The big thing I’ll point out there and the easiest thing is reduce. Don’t flare, make sure you get engineering controls in, engineer out any kind of venting or any kind of emissions from that aspect. And how we look at this is it’s not only just being good stewards of the environment, but each one of these molecules, I mean, it’s revenue. Why would we not want to capture that and go ahead and put it downstream to markets because a lot of the projects from an engineering aspect that you’re able to apply here actually have returns to it. So this is a big piece of who we are as a company.

And then lastly, as we finish up here, this is the last slide. As I said, everything kind of really all rolls up to the culture of the company. It really has to do with, as I said, each one of our people, they’re business people first. They understand how they’re affecting the business and how each decision is affecting the business. They’re focused on the actual financials, the returns. They really utilize our decentralized culture, which is unique within the industry.

We’re one of the only companies that actually has divisions in each one of our assets. So we’re close and proximal to it, and we can be hands on. Every one of our people is multidisciplinary. We really promote them, not just focusing on their discipline, but understanding the full cycle of jobs and technology we have in our industry, making sure they continue to innovate and that they’re extremely responsible from a sustainability aspect.

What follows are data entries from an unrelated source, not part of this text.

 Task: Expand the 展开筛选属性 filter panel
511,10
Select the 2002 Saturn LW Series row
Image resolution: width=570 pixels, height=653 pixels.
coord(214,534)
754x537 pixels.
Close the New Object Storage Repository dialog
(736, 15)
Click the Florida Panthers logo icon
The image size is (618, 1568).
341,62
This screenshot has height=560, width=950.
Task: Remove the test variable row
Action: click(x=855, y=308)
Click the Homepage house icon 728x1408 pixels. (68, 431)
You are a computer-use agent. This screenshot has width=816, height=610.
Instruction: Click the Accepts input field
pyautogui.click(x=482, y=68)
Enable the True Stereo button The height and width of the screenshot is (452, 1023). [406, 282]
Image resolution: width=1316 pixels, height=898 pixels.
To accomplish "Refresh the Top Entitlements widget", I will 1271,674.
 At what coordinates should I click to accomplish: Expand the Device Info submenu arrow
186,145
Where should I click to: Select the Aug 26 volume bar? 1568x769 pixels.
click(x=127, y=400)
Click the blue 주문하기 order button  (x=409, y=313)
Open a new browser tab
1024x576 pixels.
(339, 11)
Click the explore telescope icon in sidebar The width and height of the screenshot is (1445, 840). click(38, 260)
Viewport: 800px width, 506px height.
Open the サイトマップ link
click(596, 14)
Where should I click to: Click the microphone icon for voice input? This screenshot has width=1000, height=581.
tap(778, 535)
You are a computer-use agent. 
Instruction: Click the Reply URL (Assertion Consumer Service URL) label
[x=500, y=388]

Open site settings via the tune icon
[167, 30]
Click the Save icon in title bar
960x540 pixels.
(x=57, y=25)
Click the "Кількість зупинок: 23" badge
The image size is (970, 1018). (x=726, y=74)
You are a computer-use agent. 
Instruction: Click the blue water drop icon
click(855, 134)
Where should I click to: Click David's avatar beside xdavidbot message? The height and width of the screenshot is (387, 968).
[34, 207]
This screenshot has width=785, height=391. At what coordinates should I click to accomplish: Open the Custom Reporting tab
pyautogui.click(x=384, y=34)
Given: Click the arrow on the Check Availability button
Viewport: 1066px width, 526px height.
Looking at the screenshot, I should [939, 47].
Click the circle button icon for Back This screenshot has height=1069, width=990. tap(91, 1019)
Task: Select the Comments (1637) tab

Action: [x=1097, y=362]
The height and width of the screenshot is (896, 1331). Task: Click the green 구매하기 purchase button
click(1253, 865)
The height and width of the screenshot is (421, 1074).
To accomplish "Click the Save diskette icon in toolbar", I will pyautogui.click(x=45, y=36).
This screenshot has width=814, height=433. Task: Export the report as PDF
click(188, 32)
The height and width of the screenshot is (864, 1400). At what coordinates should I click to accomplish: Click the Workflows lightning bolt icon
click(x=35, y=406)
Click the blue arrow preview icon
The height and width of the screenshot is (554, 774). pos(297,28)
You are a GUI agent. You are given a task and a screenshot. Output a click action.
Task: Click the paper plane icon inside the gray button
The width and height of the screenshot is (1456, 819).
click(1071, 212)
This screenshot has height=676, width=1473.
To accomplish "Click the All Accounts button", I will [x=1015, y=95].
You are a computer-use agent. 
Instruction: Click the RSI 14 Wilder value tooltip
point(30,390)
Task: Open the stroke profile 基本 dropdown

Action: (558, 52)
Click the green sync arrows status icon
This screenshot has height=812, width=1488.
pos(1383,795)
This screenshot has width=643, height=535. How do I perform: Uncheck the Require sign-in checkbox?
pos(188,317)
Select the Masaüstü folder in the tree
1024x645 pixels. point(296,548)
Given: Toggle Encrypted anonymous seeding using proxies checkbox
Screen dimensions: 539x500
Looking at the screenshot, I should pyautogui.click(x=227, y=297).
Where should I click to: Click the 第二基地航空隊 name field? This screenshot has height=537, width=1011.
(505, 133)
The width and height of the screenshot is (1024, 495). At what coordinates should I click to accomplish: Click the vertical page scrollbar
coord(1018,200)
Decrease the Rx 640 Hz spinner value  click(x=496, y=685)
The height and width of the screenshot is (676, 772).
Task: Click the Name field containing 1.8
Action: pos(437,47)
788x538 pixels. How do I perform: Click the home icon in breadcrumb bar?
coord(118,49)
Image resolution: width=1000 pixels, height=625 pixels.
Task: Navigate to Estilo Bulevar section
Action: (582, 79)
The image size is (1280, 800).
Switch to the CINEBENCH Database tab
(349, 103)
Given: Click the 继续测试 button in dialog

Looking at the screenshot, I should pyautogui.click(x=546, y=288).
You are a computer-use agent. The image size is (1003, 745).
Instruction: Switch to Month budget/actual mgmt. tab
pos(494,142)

So with that, go ahead and hand it back over to John to see if we have any questions.

Jeffrey Leitzell
Executive VP & COO

We prefer to invest in returns. This is — that’s what I would say. So we’re not really — we don’t lean one way or the other. That’s why we’ve got very stringent markers where at bottom cycle pricing, $45 oil, $2.50 gas, the minimum return that we look for is 30% direct after-tax rate of return at that bottom cycle pricing.

So no matter if you’re gas, no matter if you’re oil, we’re pretty agnostic to it. We’re just about returns, and that’s how we look at it. Obviously, as you look at where we stand right now with oil and gas, I mean, oil, we’re obviously getting a little bit of a bump here with the unfortunate activities over in the Middle East.

We think it’s going to be probably short-lived and really what we need to do is we need to see how spare capacity flows through OPEC+ and where that actually sits. And once that actually flows through the market at the end of the year, and our personal view is we think that demand is going to be very strong and the spare capacity is probably not quite as high as what is thought of out there.

So we think we’ll have pretty robust pricing as we move into the end of the year and into 2027.And then on natural gas, obviously, we’re pretty positive on natural gas for the foreseeable future. With all the additional demand, we see about a 3% to 5% compounded annual growth rate in demand over the next handful of years to 2030. And obviously, with all the LNG coming on, we think that there’s going to be quite a bit of a support there, both domestically and international for the molecules.